START Text passage

Add `check_csrf` option to socket transport options #5952

tanguilp · 2024-10-13T16:31:55Z

This PR proposes adding a check_csrf option to Phoenix's socket transport, so as to enable caching Liveview's static rendering.

Context

After releasing plug_http_cache, I was asked if we could use it to cache Liveviews.

After a few experiment, I came with the following PR last year: #5667. Note that in this PR, I didn't follow the proposed approach in the discussion there (prefer being honest here 🙈).

I took more time to study the different approaches how to implement it this year. I described it in 2 blog posts:

We're talking about caching Liveview's with session enabled. When disabled, caching works OOTB.

Key takeaways are:

there are 2 mechanisms to prevent CSWSH: checking origin and checking a CSRF token
both mechanisms protect against CSWSH. As a consequence using only one is safe
by default Phoenix uses both for websocket & longpoll transports. origin check can be disabled, CSRF check cannot
we can't cache liveviews because the generated pages contain a CSRF token, which is user-specific
we propose instead to enable origin check, and disable the CSRF check
the second article also discusses:
- how to selectively caching some liveviews (opt-in caching)
- a pattern to avoid accidentally cache private data (assign_private, similar to assign_async)

END Text passage
START Supplied data

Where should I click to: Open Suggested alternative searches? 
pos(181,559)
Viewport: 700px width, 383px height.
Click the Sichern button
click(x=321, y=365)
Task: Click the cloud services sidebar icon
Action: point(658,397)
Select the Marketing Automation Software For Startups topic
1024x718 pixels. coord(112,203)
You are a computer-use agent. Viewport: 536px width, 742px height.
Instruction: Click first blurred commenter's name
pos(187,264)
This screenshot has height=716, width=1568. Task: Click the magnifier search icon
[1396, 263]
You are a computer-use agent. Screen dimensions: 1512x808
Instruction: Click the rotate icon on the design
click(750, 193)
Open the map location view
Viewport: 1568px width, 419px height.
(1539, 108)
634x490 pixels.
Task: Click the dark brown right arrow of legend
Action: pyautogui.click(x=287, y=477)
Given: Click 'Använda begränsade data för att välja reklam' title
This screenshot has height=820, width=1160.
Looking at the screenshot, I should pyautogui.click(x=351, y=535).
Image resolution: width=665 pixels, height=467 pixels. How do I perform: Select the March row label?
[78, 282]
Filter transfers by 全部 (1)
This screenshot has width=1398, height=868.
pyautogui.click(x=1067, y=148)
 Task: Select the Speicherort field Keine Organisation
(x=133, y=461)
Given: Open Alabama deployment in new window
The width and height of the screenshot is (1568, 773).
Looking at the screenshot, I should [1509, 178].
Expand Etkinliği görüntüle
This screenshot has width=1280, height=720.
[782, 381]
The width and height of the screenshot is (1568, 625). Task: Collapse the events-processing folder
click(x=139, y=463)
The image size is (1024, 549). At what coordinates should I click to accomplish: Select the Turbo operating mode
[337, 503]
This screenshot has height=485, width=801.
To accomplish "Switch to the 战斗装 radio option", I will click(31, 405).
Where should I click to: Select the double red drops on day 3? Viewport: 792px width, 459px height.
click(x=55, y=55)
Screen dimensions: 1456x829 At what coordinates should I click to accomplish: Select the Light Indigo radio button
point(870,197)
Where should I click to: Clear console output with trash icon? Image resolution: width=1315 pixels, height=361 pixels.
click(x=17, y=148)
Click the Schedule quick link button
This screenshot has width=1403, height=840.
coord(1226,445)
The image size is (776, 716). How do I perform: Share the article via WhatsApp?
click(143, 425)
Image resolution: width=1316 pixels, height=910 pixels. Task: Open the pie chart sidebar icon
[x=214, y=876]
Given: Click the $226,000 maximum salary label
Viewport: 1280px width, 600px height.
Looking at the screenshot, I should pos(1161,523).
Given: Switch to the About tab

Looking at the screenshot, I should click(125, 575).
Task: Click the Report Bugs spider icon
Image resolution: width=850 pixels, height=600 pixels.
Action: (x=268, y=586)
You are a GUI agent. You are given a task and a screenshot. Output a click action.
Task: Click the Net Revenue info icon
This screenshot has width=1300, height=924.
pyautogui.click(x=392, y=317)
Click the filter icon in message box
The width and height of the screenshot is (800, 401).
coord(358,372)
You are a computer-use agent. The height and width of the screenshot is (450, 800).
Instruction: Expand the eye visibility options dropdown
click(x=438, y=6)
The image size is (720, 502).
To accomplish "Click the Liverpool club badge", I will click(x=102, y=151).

END Supplied data

_Given problem A:_
Retype the pull request description on the `check_csrf` socket transport option in full, with every line unchanged.
_Given problem B:_
Format the listing lines starting at the one containing "The image size is (1024, 549)." and ending at the one containing "click(143, 425)" as a Markdown table with columns Row and Listing line, one row per line and blank lines omitted.

_Answer A:_
Add `check_csrf` option to socket transport options #5952

tanguilp · 2024-10-13T16:31:55Z

This PR proposes adding a check_csrf option to Phoenix's socket transport, so as to enable caching Liveview's static rendering.

Context

After releasing plug_http_cache, I was asked if we could use it to cache Liveviews.

After a few experiment, I came with the following PR last year: #5667. Note that in this PR, I didn't follow the proposed approach in the discussion there (prefer being honest here 🙈).

I took more time to study the different approaches how to implement it this year. I described it in 2 blog posts:

We're talking about caching Liveview's with session enabled. When disabled, caching works OOTB.

Key takeaways are:

there are 2 mechanisms to prevent CSWSH: checking origin and checking a CSRF token
both mechanisms protect against CSWSH. As a consequence using only one is safe
by default Phoenix uses both for websocket & longpoll transports. origin check can be disabled, CSRF check cannot
we can't cache liveviews because the generated pages contain a CSRF token, which is user-specific
we propose instead to enable origin check, and disable the CSRF check
the second article also discusses:
- how to selectively caching some liveviews (opt-in caching)
- a pattern to avoid accidentally cache private data (assign_private, similar to assign_async)

_Answer B:_
| Row | Listing line |
|---|---|
| 1 | The image size is (1024, 549). At what coordinates should I click to accomplish: Select the Turbo operating mode |
| 2 | [337, 503] |
| 3 | This screenshot has height=485, width=801. |
| 4 | To accomplish "Switch to the 战斗装 radio option", I will click(31, 405). |
| 5 | Where should I click to: Select the double red drops on day 3? Viewport: 792px width, 459px height. |
| 6 | click(x=55, y=55) |
| 7 | Screen dimensions: 1456x829 At what coordinates should I click to accomplish: Select the Light Indigo radio button |
| 8 | point(870,197) |
| 9 | Where should I click to: Clear console output with trash icon? Image resolution: width=1315 pixels, height=361 pixels. |
| 10 | click(x=17, y=148) |
| 11 | Click the Schedule quick link button |
| 12 | This screenshot has width=1403, height=840. |
| 13 | coord(1226,445) |
| 14 | The image size is (776, 716). How do I perform: Share the article via WhatsApp? |
| 15 | click(143, 425) |